■ **Exercise instructions**
The expected output is the complete listing, copied exactly.

■ **Records provided**
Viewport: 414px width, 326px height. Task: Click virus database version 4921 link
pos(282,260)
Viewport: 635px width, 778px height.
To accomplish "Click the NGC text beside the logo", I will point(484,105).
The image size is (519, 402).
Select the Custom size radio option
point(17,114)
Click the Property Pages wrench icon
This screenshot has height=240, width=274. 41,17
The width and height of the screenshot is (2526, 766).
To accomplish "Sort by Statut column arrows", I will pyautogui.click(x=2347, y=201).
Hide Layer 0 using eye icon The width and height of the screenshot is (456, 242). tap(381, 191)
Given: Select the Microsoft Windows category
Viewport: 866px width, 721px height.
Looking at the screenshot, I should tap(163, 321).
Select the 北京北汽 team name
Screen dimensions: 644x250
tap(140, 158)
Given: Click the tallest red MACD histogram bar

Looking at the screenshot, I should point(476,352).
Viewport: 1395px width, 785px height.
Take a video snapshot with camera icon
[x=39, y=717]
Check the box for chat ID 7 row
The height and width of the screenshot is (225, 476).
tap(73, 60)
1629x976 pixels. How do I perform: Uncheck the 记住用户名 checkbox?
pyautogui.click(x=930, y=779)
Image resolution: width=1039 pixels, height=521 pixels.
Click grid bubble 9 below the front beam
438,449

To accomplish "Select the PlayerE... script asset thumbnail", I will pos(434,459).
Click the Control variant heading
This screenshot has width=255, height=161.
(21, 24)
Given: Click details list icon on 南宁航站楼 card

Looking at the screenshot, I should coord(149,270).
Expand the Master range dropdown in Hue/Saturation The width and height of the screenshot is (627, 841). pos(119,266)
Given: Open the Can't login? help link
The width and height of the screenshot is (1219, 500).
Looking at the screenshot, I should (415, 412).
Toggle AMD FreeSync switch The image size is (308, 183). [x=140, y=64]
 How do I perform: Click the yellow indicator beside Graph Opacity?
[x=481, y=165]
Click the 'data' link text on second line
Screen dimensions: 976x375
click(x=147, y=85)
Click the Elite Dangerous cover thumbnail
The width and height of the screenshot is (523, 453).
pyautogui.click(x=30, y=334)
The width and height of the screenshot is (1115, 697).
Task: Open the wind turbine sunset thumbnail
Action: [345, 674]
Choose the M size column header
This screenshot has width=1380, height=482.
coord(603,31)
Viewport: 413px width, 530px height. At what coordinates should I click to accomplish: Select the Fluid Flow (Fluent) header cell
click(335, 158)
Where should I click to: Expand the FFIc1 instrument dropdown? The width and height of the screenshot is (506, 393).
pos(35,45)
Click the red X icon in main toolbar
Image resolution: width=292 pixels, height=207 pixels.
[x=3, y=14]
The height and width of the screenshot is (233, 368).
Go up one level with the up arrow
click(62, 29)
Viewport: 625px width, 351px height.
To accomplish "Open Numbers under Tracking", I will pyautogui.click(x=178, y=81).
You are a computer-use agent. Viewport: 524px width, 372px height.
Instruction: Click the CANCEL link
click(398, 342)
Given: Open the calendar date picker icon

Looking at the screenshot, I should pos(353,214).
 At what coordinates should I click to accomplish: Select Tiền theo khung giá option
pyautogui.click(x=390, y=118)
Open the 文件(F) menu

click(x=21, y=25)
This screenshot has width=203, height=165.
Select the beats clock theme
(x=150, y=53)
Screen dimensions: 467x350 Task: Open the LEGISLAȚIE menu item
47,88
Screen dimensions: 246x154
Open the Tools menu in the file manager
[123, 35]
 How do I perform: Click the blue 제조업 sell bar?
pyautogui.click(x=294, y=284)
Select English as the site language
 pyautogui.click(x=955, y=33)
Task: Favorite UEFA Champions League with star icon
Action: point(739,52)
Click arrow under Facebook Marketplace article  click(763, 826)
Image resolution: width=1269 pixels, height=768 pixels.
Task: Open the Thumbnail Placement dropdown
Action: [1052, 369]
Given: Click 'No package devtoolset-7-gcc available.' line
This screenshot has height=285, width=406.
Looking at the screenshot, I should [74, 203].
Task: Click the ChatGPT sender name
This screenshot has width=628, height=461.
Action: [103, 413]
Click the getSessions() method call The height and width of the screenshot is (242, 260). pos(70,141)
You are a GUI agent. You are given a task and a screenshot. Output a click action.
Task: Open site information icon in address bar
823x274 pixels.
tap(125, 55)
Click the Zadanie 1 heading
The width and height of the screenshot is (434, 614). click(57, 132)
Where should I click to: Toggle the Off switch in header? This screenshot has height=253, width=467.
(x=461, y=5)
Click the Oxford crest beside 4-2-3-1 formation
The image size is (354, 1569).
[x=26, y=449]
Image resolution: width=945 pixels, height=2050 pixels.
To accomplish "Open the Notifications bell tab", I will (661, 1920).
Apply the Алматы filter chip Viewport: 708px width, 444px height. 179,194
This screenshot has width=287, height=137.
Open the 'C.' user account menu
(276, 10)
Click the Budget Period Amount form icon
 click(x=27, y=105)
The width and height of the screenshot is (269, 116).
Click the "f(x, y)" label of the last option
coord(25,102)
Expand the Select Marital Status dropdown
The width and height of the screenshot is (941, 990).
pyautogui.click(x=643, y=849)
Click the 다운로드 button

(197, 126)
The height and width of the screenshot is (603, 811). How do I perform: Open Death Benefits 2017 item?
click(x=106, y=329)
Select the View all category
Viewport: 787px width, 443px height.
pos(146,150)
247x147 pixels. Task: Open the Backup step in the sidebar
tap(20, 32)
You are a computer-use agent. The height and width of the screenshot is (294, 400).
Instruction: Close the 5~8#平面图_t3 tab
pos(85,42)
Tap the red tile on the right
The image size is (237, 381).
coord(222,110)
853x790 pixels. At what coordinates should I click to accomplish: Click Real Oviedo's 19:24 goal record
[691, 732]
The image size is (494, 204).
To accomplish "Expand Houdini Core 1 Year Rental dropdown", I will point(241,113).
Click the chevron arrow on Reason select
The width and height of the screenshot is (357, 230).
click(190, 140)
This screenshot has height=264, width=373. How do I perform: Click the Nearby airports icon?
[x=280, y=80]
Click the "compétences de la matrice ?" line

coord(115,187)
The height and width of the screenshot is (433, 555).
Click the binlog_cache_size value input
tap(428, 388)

■ **Exercise response**
Viewport: 414px width, 326px height. Task: Click virus database version 4921 link
pos(282,260)
Viewport: 635px width, 778px height.
To accomplish "Click the NGC text beside the logo", I will point(484,105).
The image size is (519, 402).
Select the Custom size radio option
point(17,114)
Click the Property Pages wrench icon
This screenshot has height=240, width=274. 41,17
The width and height of the screenshot is (2526, 766).
To accomplish "Sort by Statut column arrows", I will pyautogui.click(x=2347, y=201).
Hide Layer 0 using eye icon The width and height of the screenshot is (456, 242). tap(381, 191)
Given: Select the Microsoft Windows category
Viewport: 866px width, 721px height.
Looking at the screenshot, I should tap(163, 321).
Select the 北京北汽 team name
Screen dimensions: 644x250
tap(140, 158)
Given: Click the tallest red MACD histogram bar

Looking at the screenshot, I should point(476,352).
Viewport: 1395px width, 785px height.
Take a video snapshot with camera icon
[x=39, y=717]
Check the box for chat ID 7 row
The height and width of the screenshot is (225, 476).
tap(73, 60)
1629x976 pixels. How do I perform: Uncheck the 记住用户名 checkbox?
pyautogui.click(x=930, y=779)
Image resolution: width=1039 pixels, height=521 pixels.
Click grid bubble 9 below the front beam
438,449

To accomplish "Select the PlayerE... script asset thumbnail", I will pos(434,459).
Click the Control variant heading
This screenshot has width=255, height=161.
(21, 24)
Given: Click details list icon on 南宁航站楼 card

Looking at the screenshot, I should coord(149,270).
Expand the Master range dropdown in Hue/Saturation The width and height of the screenshot is (627, 841). pos(119,266)
Given: Open the Can't login? help link
The width and height of the screenshot is (1219, 500).
Looking at the screenshot, I should (415, 412).
Toggle AMD FreeSync switch The image size is (308, 183). [x=140, y=64]
 How do I perform: Click the yellow indicator beside Graph Opacity?
[x=481, y=165]
Click the 'data' link text on second line
Screen dimensions: 976x375
click(x=147, y=85)
Click the Elite Dangerous cover thumbnail
The width and height of the screenshot is (523, 453).
pyautogui.click(x=30, y=334)
The width and height of the screenshot is (1115, 697).
Task: Open the wind turbine sunset thumbnail
Action: [345, 674]
Choose the M size column header
This screenshot has width=1380, height=482.
coord(603,31)
Viewport: 413px width, 530px height. At what coordinates should I click to accomplish: Select the Fluid Flow (Fluent) header cell
click(335, 158)
Where should I click to: Expand the FFIc1 instrument dropdown? The width and height of the screenshot is (506, 393).
pos(35,45)
Click the red X icon in main toolbar
Image resolution: width=292 pixels, height=207 pixels.
[x=3, y=14]
The height and width of the screenshot is (233, 368).
Go up one level with the up arrow
click(62, 29)
Viewport: 625px width, 351px height.
To accomplish "Open Numbers under Tracking", I will pyautogui.click(x=178, y=81).
You are a computer-use agent. Viewport: 524px width, 372px height.
Instruction: Click the CANCEL link
click(398, 342)
Given: Open the calendar date picker icon

Looking at the screenshot, I should pos(353,214).
 At what coordinates should I click to accomplish: Select Tiền theo khung giá option
pyautogui.click(x=390, y=118)
Open the 文件(F) menu

click(x=21, y=25)
This screenshot has width=203, height=165.
Select the beats clock theme
(x=150, y=53)
Screen dimensions: 467x350 Task: Open the LEGISLAȚIE menu item
47,88
Screen dimensions: 246x154
Open the Tools menu in the file manager
[123, 35]
 How do I perform: Click the blue 제조업 sell bar?
pyautogui.click(x=294, y=284)
Select English as the site language
 pyautogui.click(x=955, y=33)
Task: Favorite UEFA Champions League with star icon
Action: point(739,52)
Click arrow under Facebook Marketplace article  click(763, 826)
Image resolution: width=1269 pixels, height=768 pixels.
Task: Open the Thumbnail Placement dropdown
Action: [1052, 369]
Given: Click 'No package devtoolset-7-gcc available.' line
This screenshot has height=285, width=406.
Looking at the screenshot, I should [74, 203].
Task: Click the ChatGPT sender name
This screenshot has width=628, height=461.
Action: [103, 413]
Click the getSessions() method call The height and width of the screenshot is (242, 260). pos(70,141)
You are a GUI agent. You are given a task and a screenshot. Output a click action.
Task: Open site information icon in address bar
823x274 pixels.
tap(125, 55)
Click the Zadanie 1 heading
The width and height of the screenshot is (434, 614). click(57, 132)
Where should I click to: Toggle the Off switch in header? This screenshot has height=253, width=467.
(x=461, y=5)
Click the Oxford crest beside 4-2-3-1 formation
The image size is (354, 1569).
[x=26, y=449]
Image resolution: width=945 pixels, height=2050 pixels.
To accomplish "Open the Notifications bell tab", I will (661, 1920).
Apply the Алматы filter chip Viewport: 708px width, 444px height. 179,194
This screenshot has width=287, height=137.
Open the 'C.' user account menu
(276, 10)
Click the Budget Period Amount form icon
 click(x=27, y=105)
The width and height of the screenshot is (269, 116).
Click the "f(x, y)" label of the last option
coord(25,102)
Expand the Select Marital Status dropdown
The width and height of the screenshot is (941, 990).
pyautogui.click(x=643, y=849)
Click the 다운로드 button

(197, 126)
The height and width of the screenshot is (603, 811). How do I perform: Open Death Benefits 2017 item?
click(x=106, y=329)
Select the View all category
Viewport: 787px width, 443px height.
pos(146,150)
247x147 pixels. Task: Open the Backup step in the sidebar
tap(20, 32)
You are a computer-use agent. The height and width of the screenshot is (294, 400).
Instruction: Close the 5~8#平面图_t3 tab
pos(85,42)
Tap the red tile on the right
The image size is (237, 381).
coord(222,110)
853x790 pixels. At what coordinates should I click to accomplish: Click Real Oviedo's 19:24 goal record
[691, 732]
The image size is (494, 204).
To accomplish "Expand Houdini Core 1 Year Rental dropdown", I will point(241,113).
Click the chevron arrow on Reason select
The width and height of the screenshot is (357, 230).
click(190, 140)
This screenshot has height=264, width=373. How do I perform: Click the Nearby airports icon?
[x=280, y=80]
Click the "compétences de la matrice ?" line

coord(115,187)
The height and width of the screenshot is (433, 555).
Click the binlog_cache_size value input
tap(428, 388)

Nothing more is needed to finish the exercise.